To our knowledge, the results we report are the first application of text mining methods to extract nanotoxicology information from the literature—in fact, the first text mining application in the whole field of nanomedicine. Considerable interaction between nanoinformatics professionals should enable building extended corpora in this and other fields, where challenges and competitive testing can be carried out to evaluate these methods from text mining, information retrieval, and how they perform with different information types. Similar competitions have been earlier carried out in BMI, with significant results and success [52, 54, 55]. In this way, we can consider our research as a first “proof of concept”, which needs to be followed up soon by efforts by others, and may provide opportunities in an entirely new area of research for nanoinformaticians.

Extending the research presented in this work to include more general entities—that is, nanomedicine and nanotechnology-related entities—can open new and significant challenges for nanoinformaticians, given the novelty of this topic and approach. These potential challenges include, for instance: (a) populating electronic health records and/or clinical trials with nanolevel information extracted from the literature, (b) automatically annotating and indexing nanomedical documents mentioning concepts and entities belonging to well-known ontologies and controlled vocabularies, (c) aligning and bringing together existing biomedical and nanomedicine/nanotechnology ontologies—such as for example the Nanoparticle Ontology [59], the Foundational Model of Anatomy [58], or the Gene Ontology [61]—or (d) automatically creating inventories of nanoparticles containing details about their characterization and design, potential uses, and applications—for example tissue regeneration, drug delivery, medical imaging, identification of cancerous cells, for example—toxicity, links to relevant literature, links to modeling, and simulation tools, and so forth.

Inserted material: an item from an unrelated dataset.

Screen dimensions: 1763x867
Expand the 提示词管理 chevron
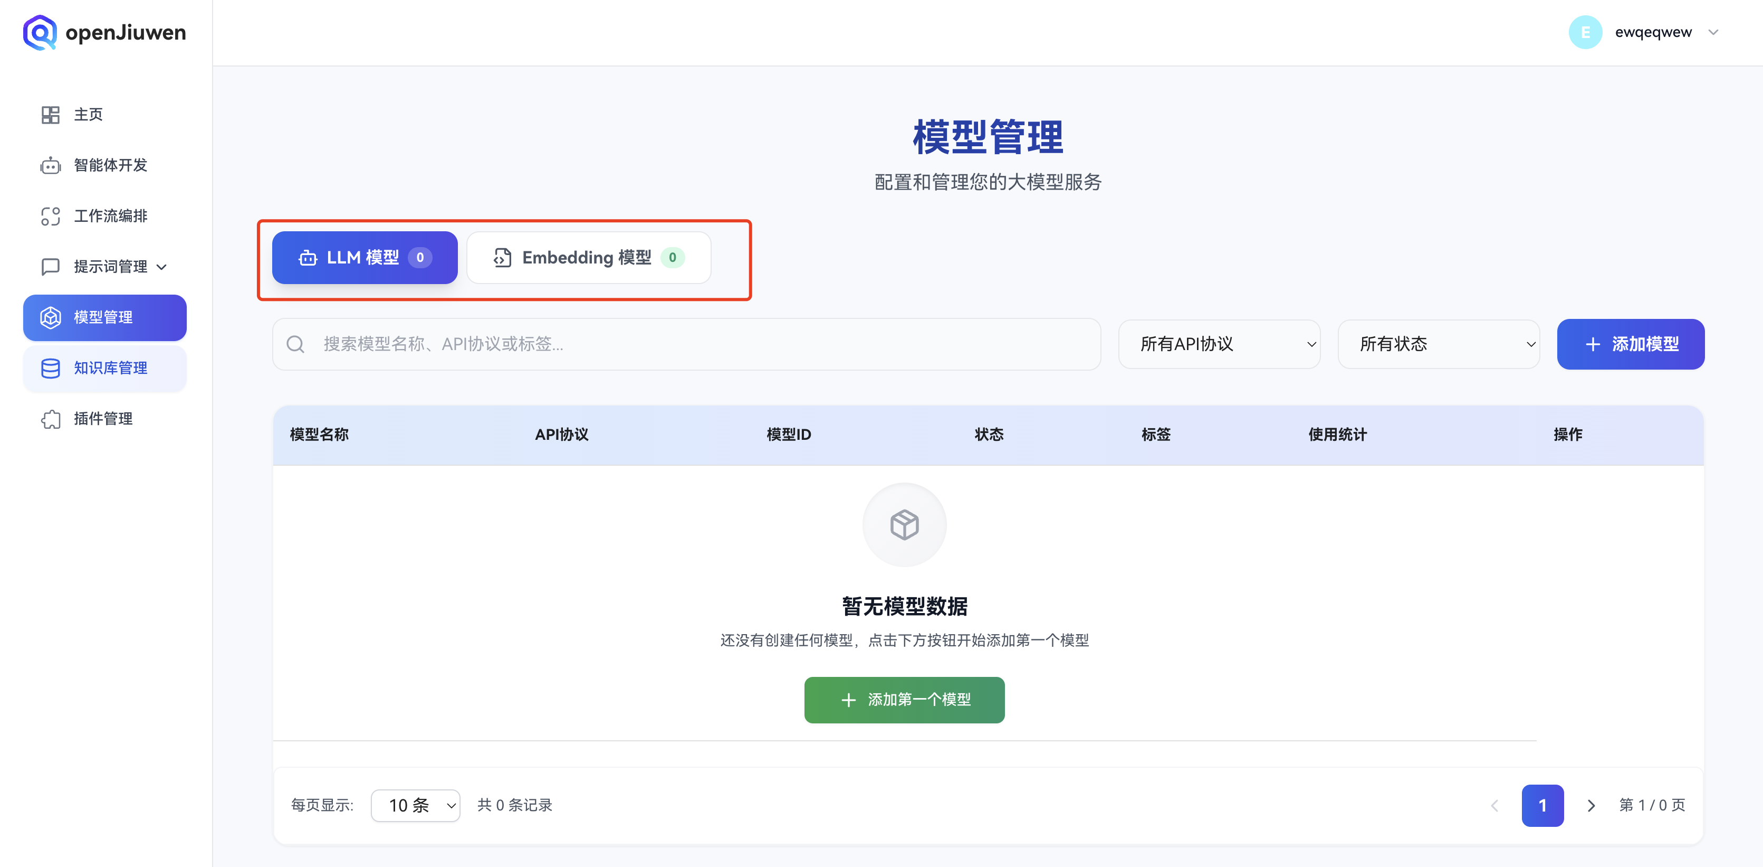point(162,266)
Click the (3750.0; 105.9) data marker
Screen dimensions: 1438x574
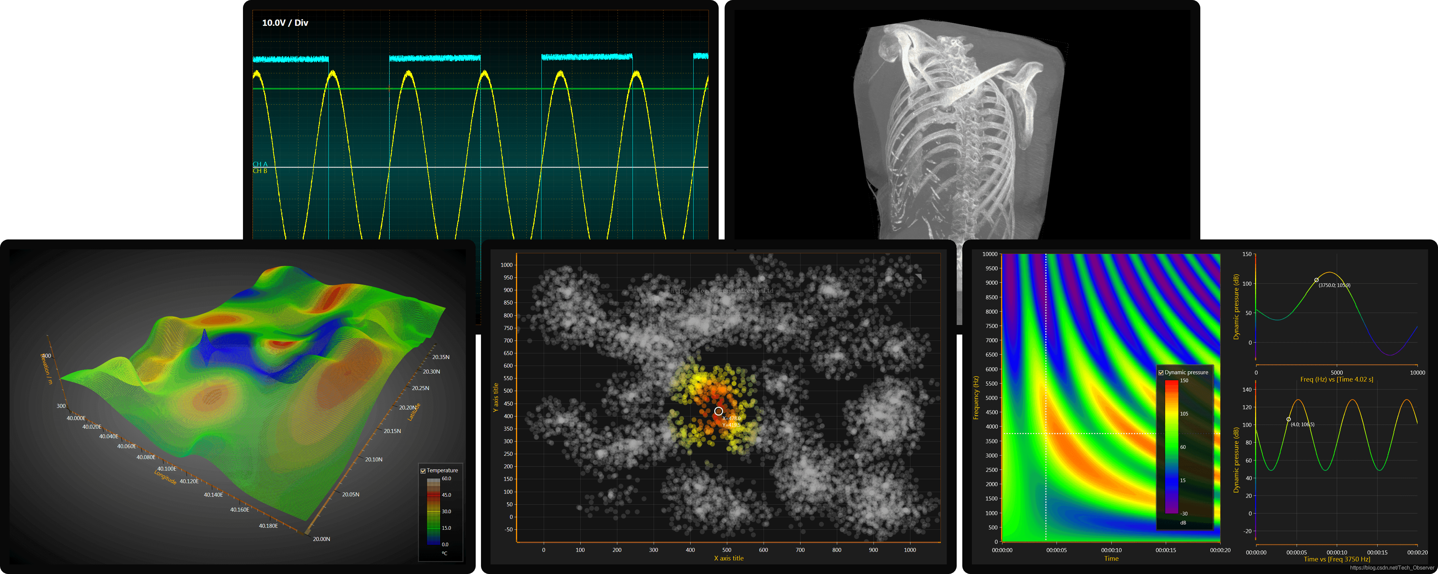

This research is an example of the potential challenges and synergies that lie ahead for future interactions between experts in nanotechnology, nanomedicine, and nanoinformatics. Such interactions may lead to a broad range of medical applications involving different nanomedical challenges. In this regard, the authors are currently working together on the development of new methods and tools for addressing these issues.

5. Conclusion

In this paper, we have presented a nanoinformatics approach based on NER techniques for automatically identifying relevant nanotoxicology entities in scientific articles. The results of the evaluation suggest that the entity recognizer, we have developed could be used by other nanoinformaticians to reliably perform different NER-dependant tasks. These include extracting nanotoxicity information from textual sources to populate structured databases, or to automatically index and search nanotoxicology articles. In addition, this work can be extended to recognizing more general nanomedicine and nanotechnology entities, thus providing new research opportunities for nanoinformaticians. This is, to our knowledge, the first report that explores the use of text mining techniques in the area of nanotechnology. Further research in this emerging nanoinformatics field may lead to the development of novel methods and tools that could assist researchers in managing data, information, and knowledge at the nanolevel, thus accelerating research in nanoscience.

Conflict of Interests

The authors declare that they have no conflict of interests.

Acknowledgments

This research has been partially funded by the European Commission (the ACTION-Grid Support Action, FP7-224176), the Spanish Ministry of Economy and Competitiveness (FIS/AES PS09/00069, RETICS COMBIOMED RD07/0067/0006, Ibero-NBIC CYTED 209RT0366), the “Consejo Social of the Universidad Politécnica de Madrid”, and the “Comunidad de Madrid”. The authors would also like to thank Professor Casimir A. Kulikowski, Dr. Martin Fritts, and Dr. Raul E. Cachau for their useful suggestions and comments.